Dans un futur plus ou moins apocalyptique, un homme tâche de reconquérir sa fille en plus de sauver ce qui peut encore l’être. Entre déprimant road trip et douloureux souvenirs à solder, les protagonistes ne sont guère à la fête malgré, ici et là, l’espoir d’une rédemption. Roman contemplatif et peu nerveux, la lecture fut mitigée.
Il était une fois…
[j’étais à deux chiures de doigts de copier-coller la présentation de l’éditeur, parfaite, mais suis parvenu à me retenir. Voilà ma version :]
Antoine, ex-prof qui a démissionné (première fois que ce cas de figure se présente sous mes yeux ébahis) et s’occupe chaque jour de sa fille Chloé qui croupit dans un asile, va voir son existence bousculée. Son jeune amour de jeunesse, Sonia, prend contact avec lui pour terminer un film qu’ils projetaient il y a bien longtemps. Sauf que la miss clamse trop vite, et Antoine accepte de récupérer ses archives afin de les garder en lieu sûr.

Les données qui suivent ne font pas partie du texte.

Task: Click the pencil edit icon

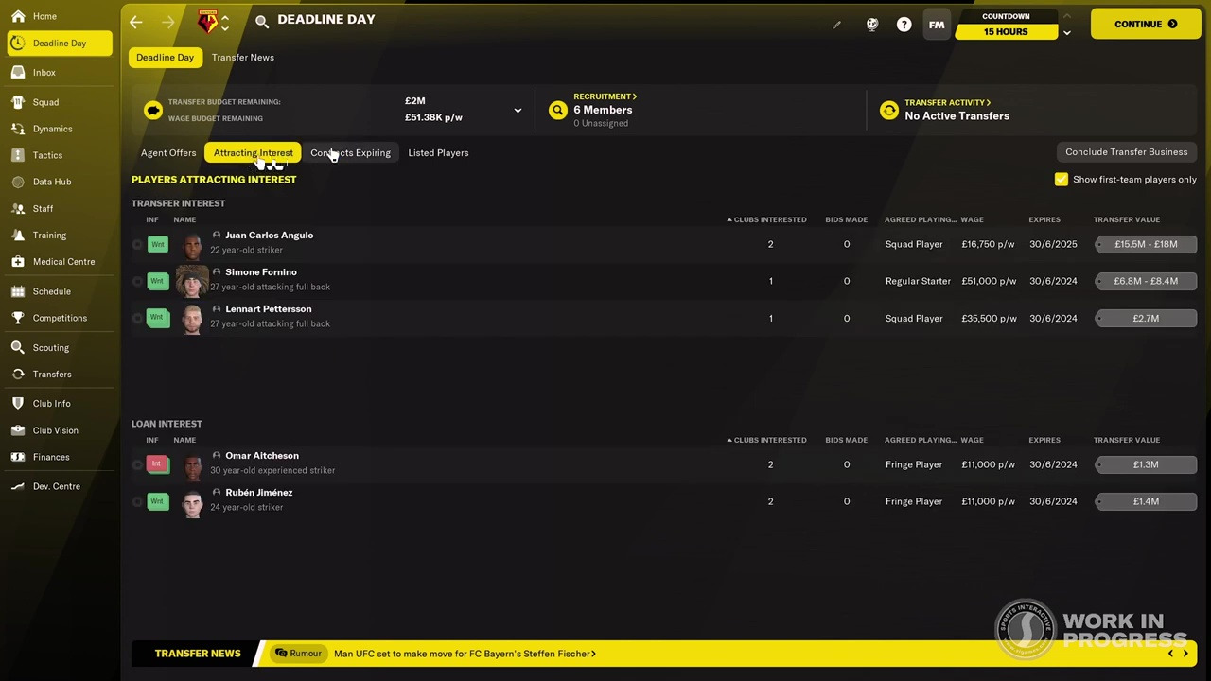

Il s’ensuit une balade d’agrément avec Chloé avec plein de belles rencontres – hum.
[ah, j’allais oublier : l’histoire se passe dans un futur proche où le climat a, plus que d’habitude, sérieusement déconné. Les Français sont ainsi devenus des réfugiés climatiques fuyant la chaleur, et les institutions semblent se faire tranquillement la malle]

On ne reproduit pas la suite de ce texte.